* _Problem details_
Look below for the lines from the one with "Where should I click to: Toggle the MA" to the one with "Given: Click the Remote", and copy exactly those lines, both ends included.

* _Provided entries_
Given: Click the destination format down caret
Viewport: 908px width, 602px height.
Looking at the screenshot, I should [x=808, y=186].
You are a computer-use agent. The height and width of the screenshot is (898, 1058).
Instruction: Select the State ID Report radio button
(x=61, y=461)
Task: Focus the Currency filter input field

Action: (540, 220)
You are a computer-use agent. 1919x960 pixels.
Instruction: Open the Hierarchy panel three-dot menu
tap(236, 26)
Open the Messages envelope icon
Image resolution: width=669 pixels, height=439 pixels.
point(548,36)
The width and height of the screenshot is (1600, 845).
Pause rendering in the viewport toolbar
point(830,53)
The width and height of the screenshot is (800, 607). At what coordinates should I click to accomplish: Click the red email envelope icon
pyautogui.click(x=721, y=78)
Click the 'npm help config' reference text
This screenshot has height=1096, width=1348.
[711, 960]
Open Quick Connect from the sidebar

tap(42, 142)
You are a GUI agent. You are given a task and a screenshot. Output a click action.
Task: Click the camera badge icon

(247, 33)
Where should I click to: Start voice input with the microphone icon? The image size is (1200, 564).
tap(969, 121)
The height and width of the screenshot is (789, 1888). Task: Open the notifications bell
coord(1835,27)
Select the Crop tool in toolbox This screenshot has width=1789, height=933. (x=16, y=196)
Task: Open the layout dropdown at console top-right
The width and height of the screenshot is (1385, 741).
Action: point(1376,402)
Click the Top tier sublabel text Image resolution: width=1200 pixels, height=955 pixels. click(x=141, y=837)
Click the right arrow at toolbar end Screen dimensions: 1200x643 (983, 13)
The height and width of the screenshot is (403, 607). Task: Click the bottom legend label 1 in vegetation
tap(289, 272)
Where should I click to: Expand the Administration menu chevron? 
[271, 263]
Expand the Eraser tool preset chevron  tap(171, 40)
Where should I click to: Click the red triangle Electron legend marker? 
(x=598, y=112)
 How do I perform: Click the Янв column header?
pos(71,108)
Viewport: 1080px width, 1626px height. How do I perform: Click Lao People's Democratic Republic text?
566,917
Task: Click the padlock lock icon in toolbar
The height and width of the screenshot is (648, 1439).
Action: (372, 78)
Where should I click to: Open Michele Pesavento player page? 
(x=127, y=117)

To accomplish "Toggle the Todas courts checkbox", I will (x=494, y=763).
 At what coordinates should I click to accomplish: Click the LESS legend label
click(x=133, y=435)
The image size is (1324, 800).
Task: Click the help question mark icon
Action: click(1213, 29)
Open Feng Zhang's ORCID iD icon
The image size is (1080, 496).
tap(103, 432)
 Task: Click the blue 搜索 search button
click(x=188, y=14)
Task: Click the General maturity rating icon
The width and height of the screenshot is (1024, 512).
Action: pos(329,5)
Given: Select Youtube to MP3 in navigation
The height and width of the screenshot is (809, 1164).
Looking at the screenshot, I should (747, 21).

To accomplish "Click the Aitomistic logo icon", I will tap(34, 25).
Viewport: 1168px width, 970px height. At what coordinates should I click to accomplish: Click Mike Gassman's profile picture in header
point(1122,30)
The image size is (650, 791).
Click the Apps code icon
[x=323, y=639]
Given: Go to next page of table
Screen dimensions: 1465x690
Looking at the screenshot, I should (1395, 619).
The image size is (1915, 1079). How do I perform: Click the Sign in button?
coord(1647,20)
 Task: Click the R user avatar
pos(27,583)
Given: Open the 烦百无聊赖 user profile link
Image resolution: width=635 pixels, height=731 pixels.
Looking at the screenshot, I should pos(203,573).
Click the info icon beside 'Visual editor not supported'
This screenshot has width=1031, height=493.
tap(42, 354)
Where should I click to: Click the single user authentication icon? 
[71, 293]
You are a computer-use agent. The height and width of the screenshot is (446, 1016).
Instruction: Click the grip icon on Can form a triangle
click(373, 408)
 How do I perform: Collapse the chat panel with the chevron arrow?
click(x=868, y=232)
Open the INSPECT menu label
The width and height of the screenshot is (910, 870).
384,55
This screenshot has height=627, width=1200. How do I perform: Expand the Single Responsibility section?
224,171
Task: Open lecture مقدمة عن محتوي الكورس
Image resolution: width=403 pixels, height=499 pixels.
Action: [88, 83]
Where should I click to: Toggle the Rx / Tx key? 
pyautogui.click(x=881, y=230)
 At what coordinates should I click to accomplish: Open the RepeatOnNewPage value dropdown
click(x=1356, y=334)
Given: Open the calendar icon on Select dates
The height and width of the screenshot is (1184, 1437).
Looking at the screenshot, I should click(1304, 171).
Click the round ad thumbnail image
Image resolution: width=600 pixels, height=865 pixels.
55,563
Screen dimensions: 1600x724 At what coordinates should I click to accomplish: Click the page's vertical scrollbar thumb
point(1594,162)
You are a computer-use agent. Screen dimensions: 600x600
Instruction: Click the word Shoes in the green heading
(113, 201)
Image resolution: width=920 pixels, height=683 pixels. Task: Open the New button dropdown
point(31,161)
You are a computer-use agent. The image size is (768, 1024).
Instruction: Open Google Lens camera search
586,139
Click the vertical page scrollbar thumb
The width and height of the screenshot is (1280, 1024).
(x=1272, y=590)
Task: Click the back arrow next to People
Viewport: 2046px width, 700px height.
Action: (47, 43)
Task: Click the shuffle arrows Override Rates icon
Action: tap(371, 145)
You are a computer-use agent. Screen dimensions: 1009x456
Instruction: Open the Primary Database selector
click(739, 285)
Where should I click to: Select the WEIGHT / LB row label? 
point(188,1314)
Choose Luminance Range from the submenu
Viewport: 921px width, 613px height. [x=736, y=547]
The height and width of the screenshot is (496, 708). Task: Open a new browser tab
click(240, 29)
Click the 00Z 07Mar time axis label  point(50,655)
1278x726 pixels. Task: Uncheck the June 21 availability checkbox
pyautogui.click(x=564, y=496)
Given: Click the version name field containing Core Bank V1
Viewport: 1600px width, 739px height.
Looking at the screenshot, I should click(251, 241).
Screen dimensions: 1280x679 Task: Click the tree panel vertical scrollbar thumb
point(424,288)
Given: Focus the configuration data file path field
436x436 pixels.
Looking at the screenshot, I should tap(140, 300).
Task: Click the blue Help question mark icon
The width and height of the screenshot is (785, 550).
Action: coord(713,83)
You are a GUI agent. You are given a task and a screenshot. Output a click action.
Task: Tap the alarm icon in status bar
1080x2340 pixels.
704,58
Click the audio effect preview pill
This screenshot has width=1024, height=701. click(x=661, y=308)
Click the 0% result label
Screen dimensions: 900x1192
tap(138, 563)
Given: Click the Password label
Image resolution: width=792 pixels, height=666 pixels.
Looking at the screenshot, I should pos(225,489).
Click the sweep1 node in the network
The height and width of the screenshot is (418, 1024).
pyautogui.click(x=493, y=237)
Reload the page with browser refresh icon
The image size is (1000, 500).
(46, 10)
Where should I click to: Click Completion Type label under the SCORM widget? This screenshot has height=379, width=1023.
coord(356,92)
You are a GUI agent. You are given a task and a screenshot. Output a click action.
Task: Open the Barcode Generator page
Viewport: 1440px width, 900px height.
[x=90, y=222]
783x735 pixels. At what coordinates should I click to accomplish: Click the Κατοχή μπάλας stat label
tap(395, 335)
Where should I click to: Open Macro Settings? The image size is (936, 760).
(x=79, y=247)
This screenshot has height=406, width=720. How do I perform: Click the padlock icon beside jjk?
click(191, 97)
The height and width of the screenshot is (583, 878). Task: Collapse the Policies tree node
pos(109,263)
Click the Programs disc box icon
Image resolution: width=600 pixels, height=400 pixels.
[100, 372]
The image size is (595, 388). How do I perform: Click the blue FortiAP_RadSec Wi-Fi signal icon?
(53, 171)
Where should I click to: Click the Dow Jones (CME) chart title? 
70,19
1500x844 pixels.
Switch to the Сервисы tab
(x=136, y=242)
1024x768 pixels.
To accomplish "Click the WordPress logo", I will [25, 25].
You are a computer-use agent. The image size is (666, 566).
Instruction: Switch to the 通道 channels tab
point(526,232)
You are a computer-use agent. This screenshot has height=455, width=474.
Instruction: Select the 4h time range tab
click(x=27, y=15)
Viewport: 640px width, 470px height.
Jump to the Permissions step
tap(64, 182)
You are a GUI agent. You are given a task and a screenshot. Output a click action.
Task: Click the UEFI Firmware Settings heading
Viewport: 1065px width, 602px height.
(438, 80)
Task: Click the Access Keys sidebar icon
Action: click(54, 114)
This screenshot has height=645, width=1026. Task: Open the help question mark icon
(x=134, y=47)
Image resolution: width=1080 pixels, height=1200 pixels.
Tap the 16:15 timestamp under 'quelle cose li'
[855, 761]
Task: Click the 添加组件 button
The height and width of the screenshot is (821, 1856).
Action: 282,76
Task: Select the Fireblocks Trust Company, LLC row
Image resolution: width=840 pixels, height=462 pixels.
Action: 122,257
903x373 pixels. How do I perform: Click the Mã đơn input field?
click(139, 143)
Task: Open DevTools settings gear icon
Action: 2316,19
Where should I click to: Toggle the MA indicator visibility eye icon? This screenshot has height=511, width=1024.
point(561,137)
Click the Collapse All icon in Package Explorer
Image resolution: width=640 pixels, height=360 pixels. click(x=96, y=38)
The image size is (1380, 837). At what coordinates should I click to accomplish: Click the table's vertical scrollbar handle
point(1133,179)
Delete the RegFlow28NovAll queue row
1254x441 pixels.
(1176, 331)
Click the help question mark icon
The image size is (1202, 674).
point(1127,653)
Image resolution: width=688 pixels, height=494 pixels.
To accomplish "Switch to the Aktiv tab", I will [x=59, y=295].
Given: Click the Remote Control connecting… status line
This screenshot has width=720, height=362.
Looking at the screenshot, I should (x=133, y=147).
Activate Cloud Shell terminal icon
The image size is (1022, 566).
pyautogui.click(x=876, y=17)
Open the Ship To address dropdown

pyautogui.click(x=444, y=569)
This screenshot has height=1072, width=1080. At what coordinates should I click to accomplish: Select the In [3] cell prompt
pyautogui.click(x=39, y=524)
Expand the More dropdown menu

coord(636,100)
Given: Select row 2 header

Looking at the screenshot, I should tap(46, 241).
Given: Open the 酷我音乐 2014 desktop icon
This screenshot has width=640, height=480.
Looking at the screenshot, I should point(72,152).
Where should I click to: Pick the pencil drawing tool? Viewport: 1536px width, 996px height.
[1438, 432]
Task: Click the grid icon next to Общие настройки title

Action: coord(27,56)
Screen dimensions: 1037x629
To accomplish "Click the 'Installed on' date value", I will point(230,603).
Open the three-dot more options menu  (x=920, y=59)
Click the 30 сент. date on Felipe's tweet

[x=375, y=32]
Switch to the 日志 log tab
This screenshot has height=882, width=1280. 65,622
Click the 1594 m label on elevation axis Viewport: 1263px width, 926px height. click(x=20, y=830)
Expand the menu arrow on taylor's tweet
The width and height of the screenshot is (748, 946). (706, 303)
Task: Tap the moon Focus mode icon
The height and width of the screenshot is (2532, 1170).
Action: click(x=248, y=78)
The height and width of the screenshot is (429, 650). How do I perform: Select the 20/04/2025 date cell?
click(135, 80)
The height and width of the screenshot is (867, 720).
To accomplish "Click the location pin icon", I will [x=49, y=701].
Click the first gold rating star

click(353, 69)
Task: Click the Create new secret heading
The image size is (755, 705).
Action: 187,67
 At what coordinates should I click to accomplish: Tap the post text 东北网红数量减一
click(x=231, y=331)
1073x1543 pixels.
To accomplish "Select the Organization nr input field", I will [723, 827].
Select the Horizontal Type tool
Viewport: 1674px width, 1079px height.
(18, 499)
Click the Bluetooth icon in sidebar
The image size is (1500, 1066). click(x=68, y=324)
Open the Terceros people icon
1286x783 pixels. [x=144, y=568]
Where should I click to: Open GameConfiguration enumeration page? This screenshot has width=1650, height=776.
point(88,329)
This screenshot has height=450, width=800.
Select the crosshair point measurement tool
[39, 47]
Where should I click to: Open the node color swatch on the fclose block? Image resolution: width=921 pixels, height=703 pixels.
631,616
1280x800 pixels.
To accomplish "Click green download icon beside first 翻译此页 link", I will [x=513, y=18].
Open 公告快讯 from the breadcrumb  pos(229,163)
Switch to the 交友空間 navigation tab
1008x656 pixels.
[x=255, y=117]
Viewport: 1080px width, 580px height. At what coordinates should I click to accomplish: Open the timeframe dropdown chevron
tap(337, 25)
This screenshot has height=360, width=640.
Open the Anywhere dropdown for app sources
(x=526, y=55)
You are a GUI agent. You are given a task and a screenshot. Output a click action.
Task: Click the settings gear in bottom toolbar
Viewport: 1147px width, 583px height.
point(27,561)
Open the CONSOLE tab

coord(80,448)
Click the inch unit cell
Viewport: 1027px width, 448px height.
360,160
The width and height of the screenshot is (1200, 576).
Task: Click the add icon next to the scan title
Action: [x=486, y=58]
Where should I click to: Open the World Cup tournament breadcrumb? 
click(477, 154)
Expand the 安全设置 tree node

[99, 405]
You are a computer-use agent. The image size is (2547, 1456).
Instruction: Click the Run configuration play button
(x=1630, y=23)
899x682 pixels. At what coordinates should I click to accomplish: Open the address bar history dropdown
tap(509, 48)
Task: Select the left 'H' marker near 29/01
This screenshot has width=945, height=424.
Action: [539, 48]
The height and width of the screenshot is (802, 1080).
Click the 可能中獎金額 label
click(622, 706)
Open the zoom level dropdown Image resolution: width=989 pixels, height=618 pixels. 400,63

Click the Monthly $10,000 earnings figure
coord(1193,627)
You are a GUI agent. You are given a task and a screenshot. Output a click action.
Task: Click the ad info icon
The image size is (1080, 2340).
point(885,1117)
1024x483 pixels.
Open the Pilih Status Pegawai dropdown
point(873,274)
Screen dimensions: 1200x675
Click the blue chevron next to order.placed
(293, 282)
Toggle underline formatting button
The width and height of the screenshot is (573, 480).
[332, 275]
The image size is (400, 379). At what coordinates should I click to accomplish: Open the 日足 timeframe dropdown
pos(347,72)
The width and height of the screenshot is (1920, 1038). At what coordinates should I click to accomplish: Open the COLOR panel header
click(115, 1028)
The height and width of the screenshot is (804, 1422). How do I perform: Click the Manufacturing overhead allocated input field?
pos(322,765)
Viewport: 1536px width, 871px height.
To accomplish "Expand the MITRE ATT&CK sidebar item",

* _The answer_
Where should I click to: Toggle the MA indicator visibility eye icon? This screenshot has height=511, width=1024.
point(561,137)
Click the Collapse All icon in Package Explorer
Image resolution: width=640 pixels, height=360 pixels. click(x=96, y=38)
The image size is (1380, 837). At what coordinates should I click to accomplish: Click the table's vertical scrollbar handle
point(1133,179)
Delete the RegFlow28NovAll queue row
1254x441 pixels.
(1176, 331)
Click the help question mark icon
The image size is (1202, 674).
point(1127,653)
Image resolution: width=688 pixels, height=494 pixels.
To accomplish "Switch to the Aktiv tab", I will [x=59, y=295].
Given: Click the Remote Control connecting… status line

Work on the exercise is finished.